# :Id: $Id: latex2mathml.py 9338 2023-04-08 21:08:47Z milde $
# :Copyright: © 2005 Jens Jørgen Mortensen [1]_
# © 2010, 2021 Günter Milde.
#
# :License: Released under the terms of the `2-Clause BSD license`_, in short:
#
# Copying and distribution of this file, with or without modification,
# are permitted in any medium without royalty provided the copyright
# notice and this notice are preserved.
# This file is offered as-is, without any warranty.
#
# .. _2-Clause BSD license: https://opensource.org/licenses/BSD-2-Clause
#
# .. [1] the original `rst2mathml.py` in `sandbox/jensj/latex_math`
"""Convert LaTex maths code into presentational MathML.
This module is provisional:
the API is not settled and may change with any minor Docutils version.
"""
# Usage:
#
# >>> from latex2mathml import *
import re
import unicodedata
from docutils.utils.math import tex2unichar, toplevel_code
# Character data
# --------------
# LaTeX math macro to Unicode mappings.
# Character categories.
# identifiers ->
letters = tex2unichar.mathalpha
letters['hbar'] = '\u210F' # compatibility mapping to ℏ (\hslash).
# (ħ LATIN SMALL LETTER H WITH STROKE is upright)
# special case: Capital Greek letters: (upright in TeX style)
greek_capitals = {
'Phi': '\u03a6', 'Xi': '\u039e', 'Sigma': '\u03a3',
'Psi': '\u03a8', 'Delta': '\u0394', 'Theta': '\u0398',
'Upsilon': '\u03d2', 'Pi': '\u03a0', 'Omega': '\u03a9',
'Gamma': '\u0393', 'Lambda': '\u039b'}
# functions ->
functions = {
# functions with a space in the name
'liminf': 'lim\u202finf',
'limsup': 'lim\u202fsup',
'injlim': 'inj\u202flim',
'projlim': 'proj\u202flim',
# embellished function names (see handle_cmd() below)
'varlimsup': 'lim',
'varliminf': 'lim',
'varprojlim': 'lim',
'varinjlim': 'lim',
# custom function name
'operatorname': None,
}
functions.update((name, name) for name in
('arccos', 'arcsin', 'arctan', 'arg', 'cos',
'cosh', 'cot', 'coth', 'csc', 'deg',
'det', 'dim', 'exp', 'gcd', 'hom',
'ker', 'lg', 'ln', 'log', 'Pr',
'sec', 'sin', 'sinh', 'tan', 'tanh'))
# Function with limits: 'lim', 'sup', 'inf', 'max', 'min':
# use to allow "movablelimits" attribute (see below).
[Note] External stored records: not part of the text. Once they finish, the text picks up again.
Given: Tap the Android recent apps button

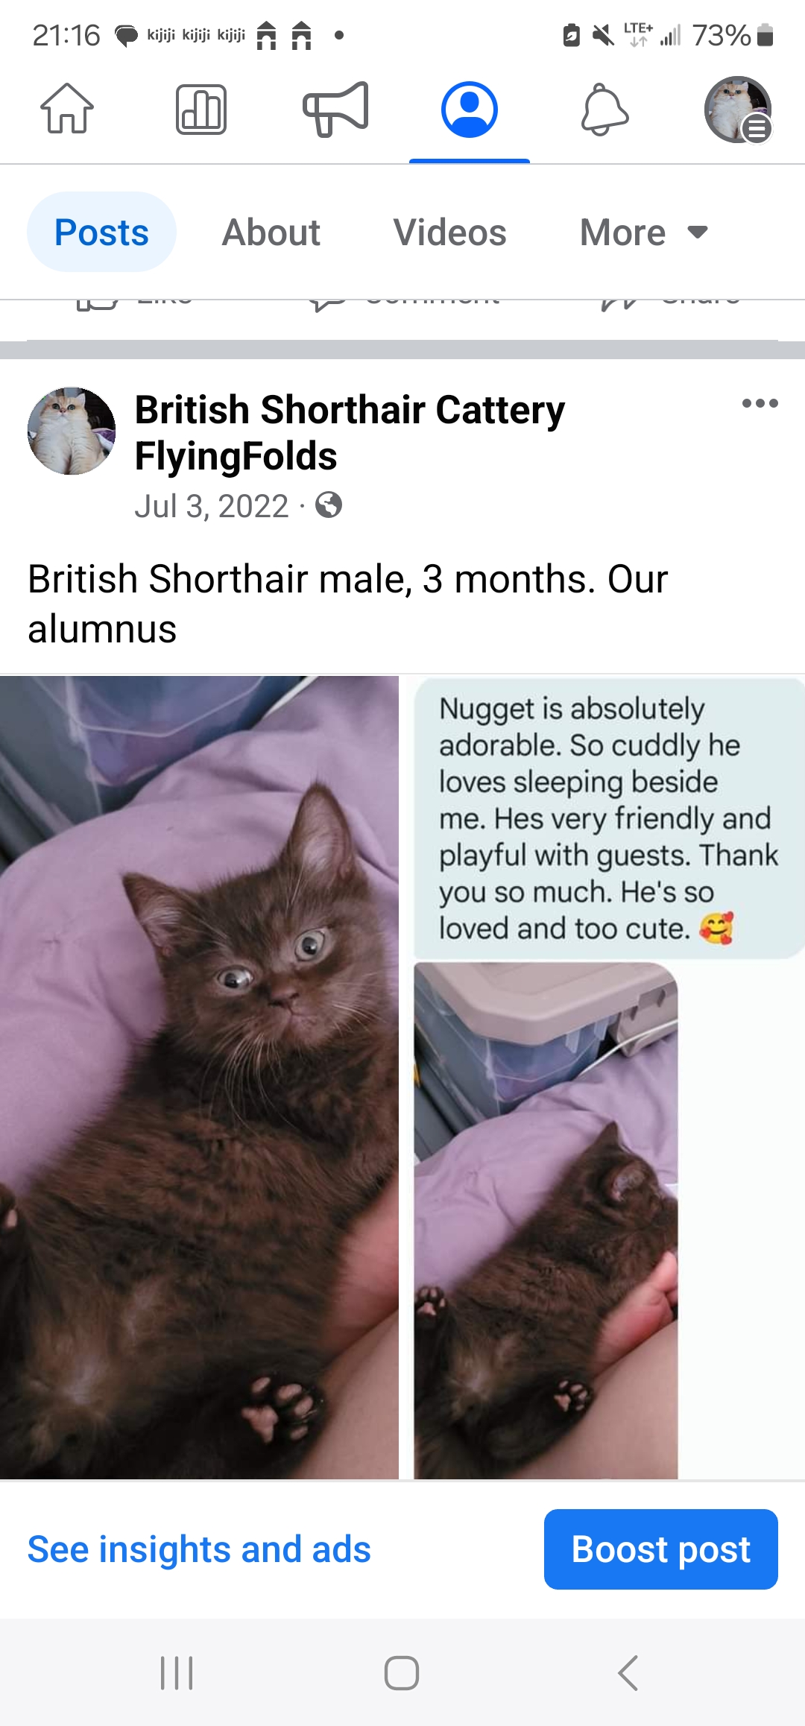Looking at the screenshot, I should click(177, 1673).
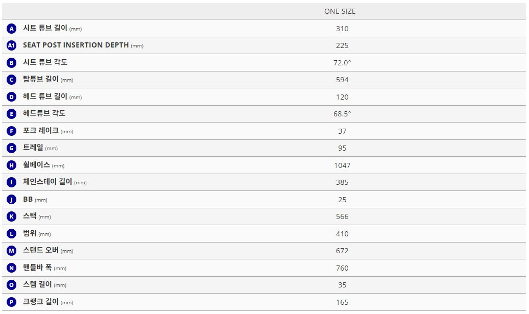Image resolution: width=529 pixels, height=314 pixels.
Task: Select the circled D head tube length icon
Action: (12, 97)
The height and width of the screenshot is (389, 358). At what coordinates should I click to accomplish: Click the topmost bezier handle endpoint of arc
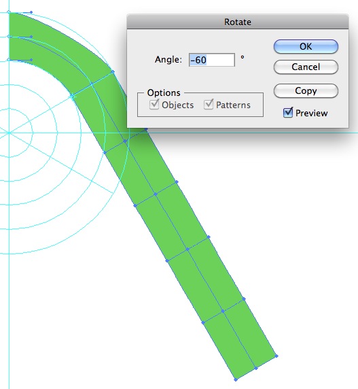pos(31,12)
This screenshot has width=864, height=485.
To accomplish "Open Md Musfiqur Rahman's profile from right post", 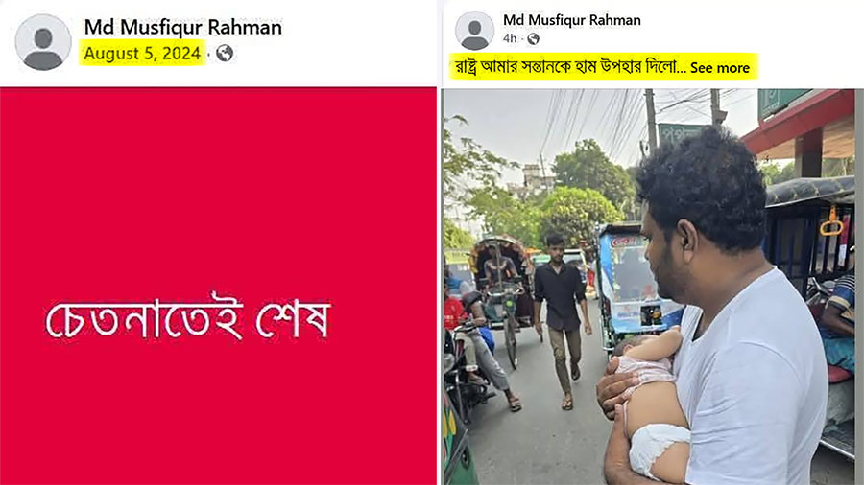I will click(572, 20).
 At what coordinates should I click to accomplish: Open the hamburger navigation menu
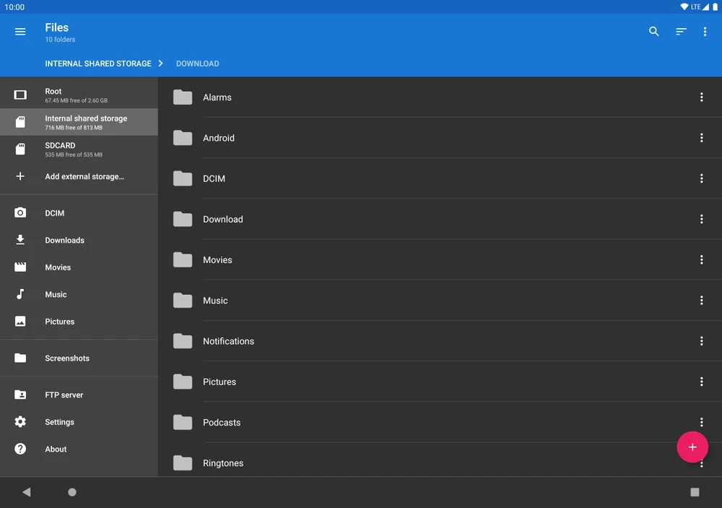point(20,32)
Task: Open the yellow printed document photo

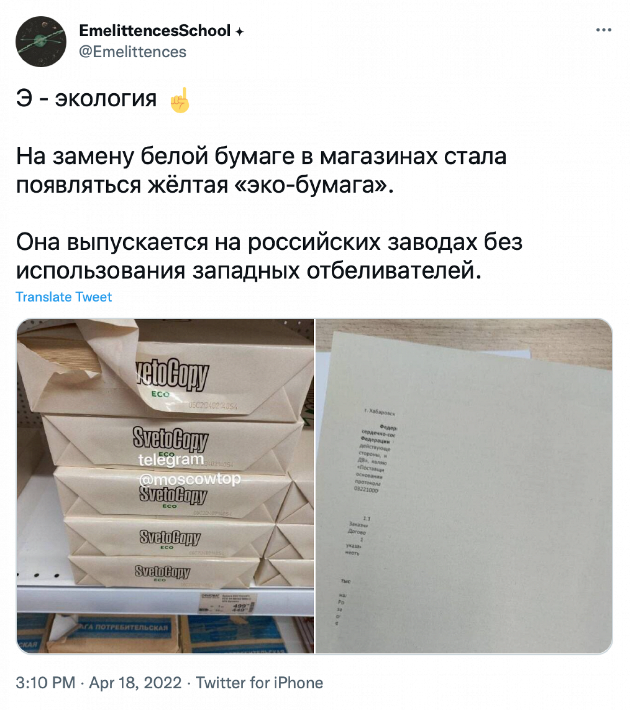Action: pos(464,486)
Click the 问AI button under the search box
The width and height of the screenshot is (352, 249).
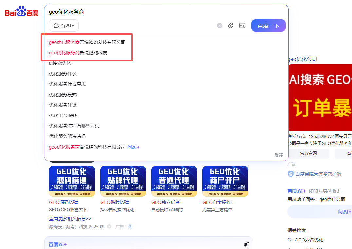point(64,26)
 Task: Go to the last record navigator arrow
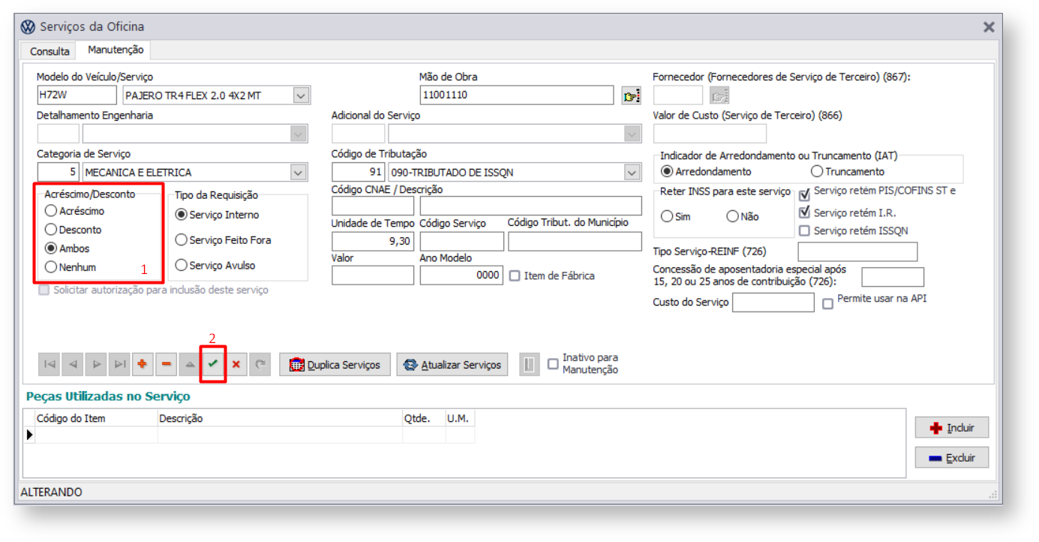pyautogui.click(x=119, y=364)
# modulo operator/arithmetic
modulo_functions = {
# cmdname: (binary, named, parentheses, padding)
'bmod': (True, True, False, '0.278em'), # a mod n
'pmod': (False, True, True, '0.444em'), # a (mod n)
'mod': (False, True, False, '0.667em'), # a mod n
'pod': (False, False, True, '0.444em'), # a (n)
}
# math font selection -> or
math_alphabets = {
# 'cmdname': 'mathvariant value' # package
'boldsymbol': 'bold',
'mathbf': 'bold',
'mathit': 'italic',
'mathtt': 'monospace',
'mathrm': 'normal',
'mathsf': 'sans-serif',
'mathcal': 'script',
'mathbfit': 'bold-italic', # isomath
'mathbb': 'double-struck', # amssymb
'mathfrak': 'fraktur', # amssymb
'mathsfit': 'sans-serif-italic', # isomath
'mathsfbfit': 'sans-serif-bold-italic', # isomath
'mathscr': 'script', # mathrsfs
# unsupported: bold-fraktur
# bold-script
# bold-sans-serif
}
# operator, fence, or separator ->
stretchables = {
# extensible delimiters allowed in left/right cmds
'backslash': '\\',
'uparrow': '\u2191', # ↑ UPWARDS ARROW
'downarrow': '\u2193', # ↓ DOWNWARDS ARROW
'updownarrow': '\u2195', # ↕ UP DOWN ARROW
'Uparrow': '\u21d1', # ⇑ UPWARDS DOUBLE ARROW
'Downarrow': '\u21d3', # ⇓ DOWNWARDS DOUBLE ARROW
'Updownarrow': '\u21d5', # ⇕ UP DOWN DOUBLE ARROW
'lmoustache': '\u23b0', # ⎰ … CURLY BRACKET SECTION
'rmoustache': '\u23b1', # ⎱ … LEFT CURLY BRACKET SECTION
'arrowvert': '\u23d0', # ⏐ VERTICAL LINE EXTENSION
'bracevert': '\u23aa', # ⎪ CURLY BRACKET EXTENSION
'lvert': '|', # left |
'lVert': '\u2016', # left ‖
'rvert': '|', # right |
'rVert': '\u2016', # right ‖
'Arrowvert': '\u2016', # ‖
}
stretchables.update(tex2unichar.mathfence)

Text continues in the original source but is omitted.